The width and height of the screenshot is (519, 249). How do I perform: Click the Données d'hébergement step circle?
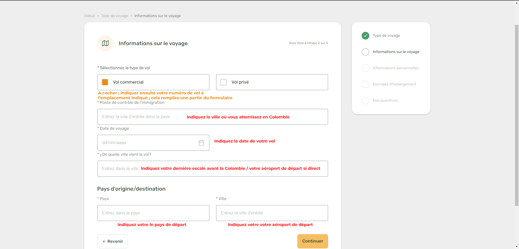pyautogui.click(x=365, y=84)
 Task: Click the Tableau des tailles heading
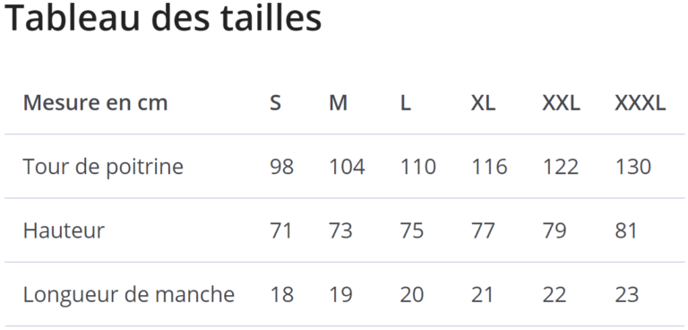pyautogui.click(x=163, y=17)
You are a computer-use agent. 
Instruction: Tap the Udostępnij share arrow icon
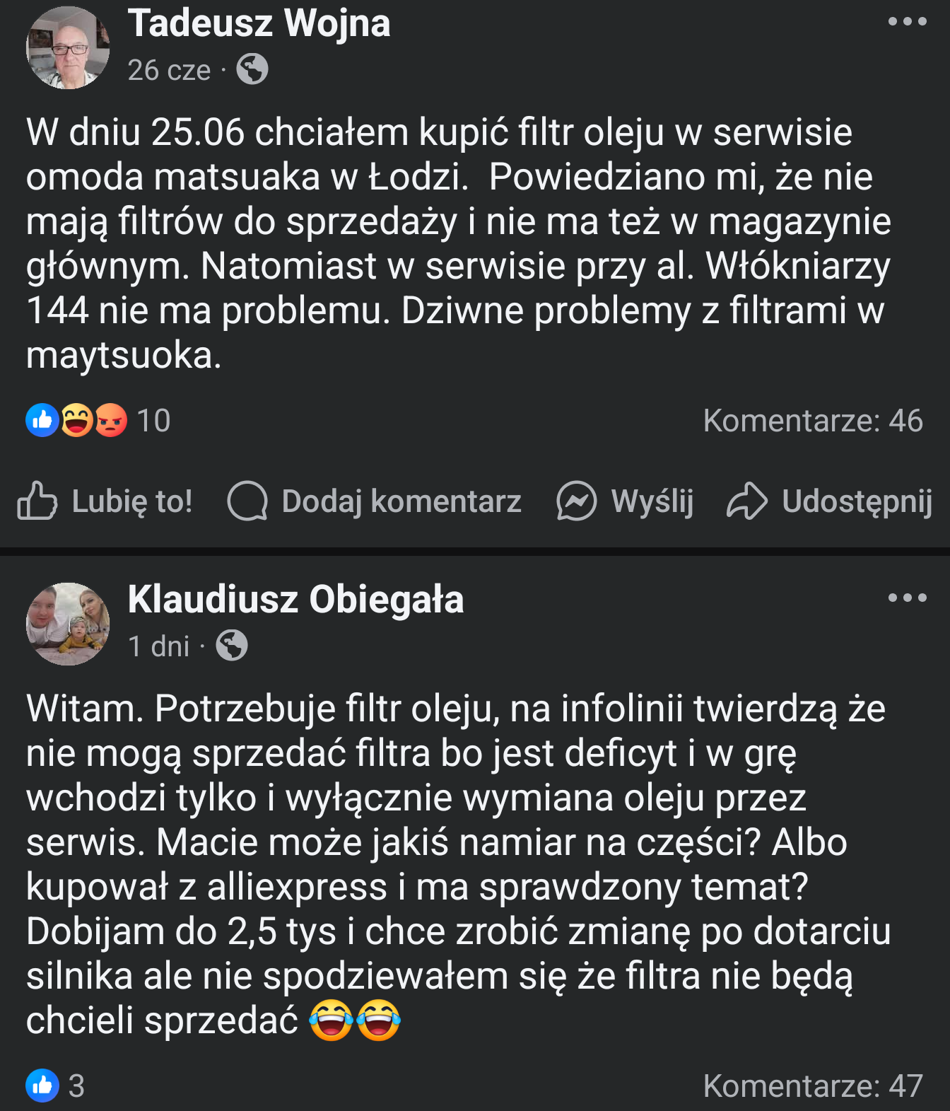tap(746, 501)
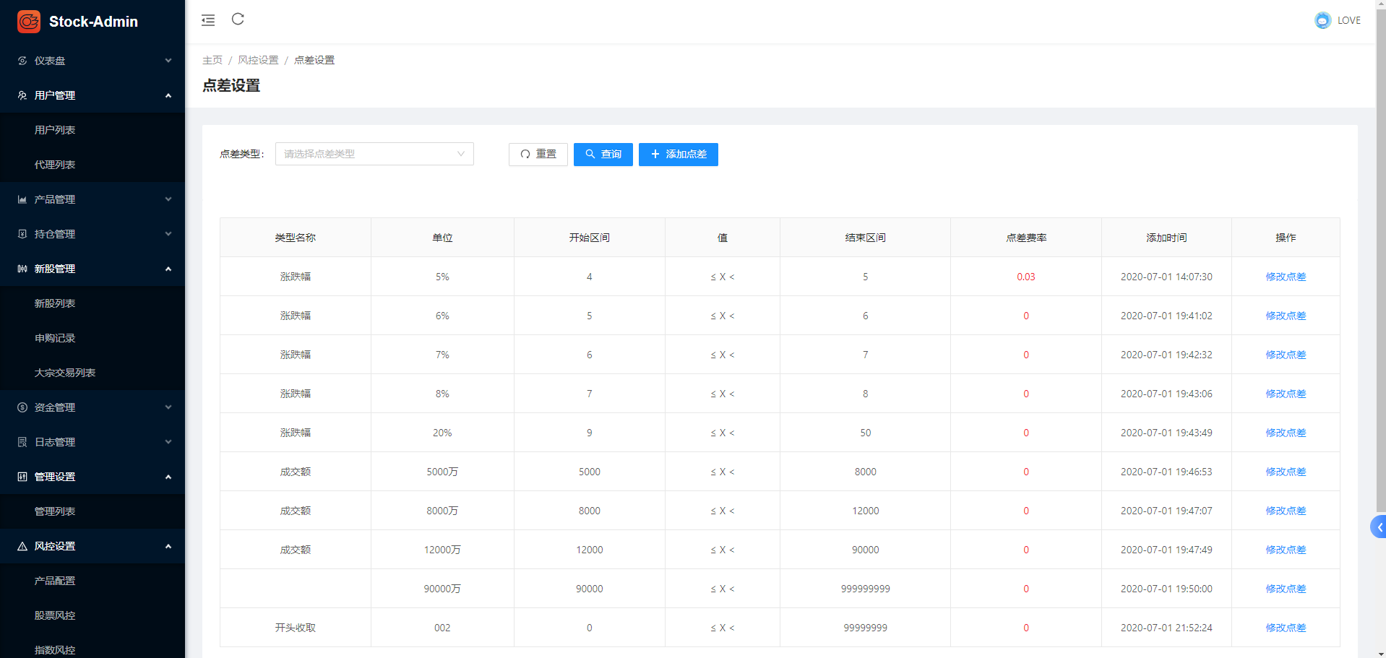Select 股票风控 in the sidebar

coord(55,615)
+ + + + +
▶ EXERCISE
Reproduce each entry above word for word. Pictures are not part of the copy.

▶ OUTPUT
The width and height of the screenshot is (519, 249). How do I perform: Click the Données d'hébergement step circle?
pyautogui.click(x=365, y=84)
 Task: Click the Tableau des tailles heading
pyautogui.click(x=163, y=17)
You are a computer-use agent. 
Instruction: Tap the Udostępnij share arrow icon
tap(746, 501)
Select 股票风控 in the sidebar

coord(55,615)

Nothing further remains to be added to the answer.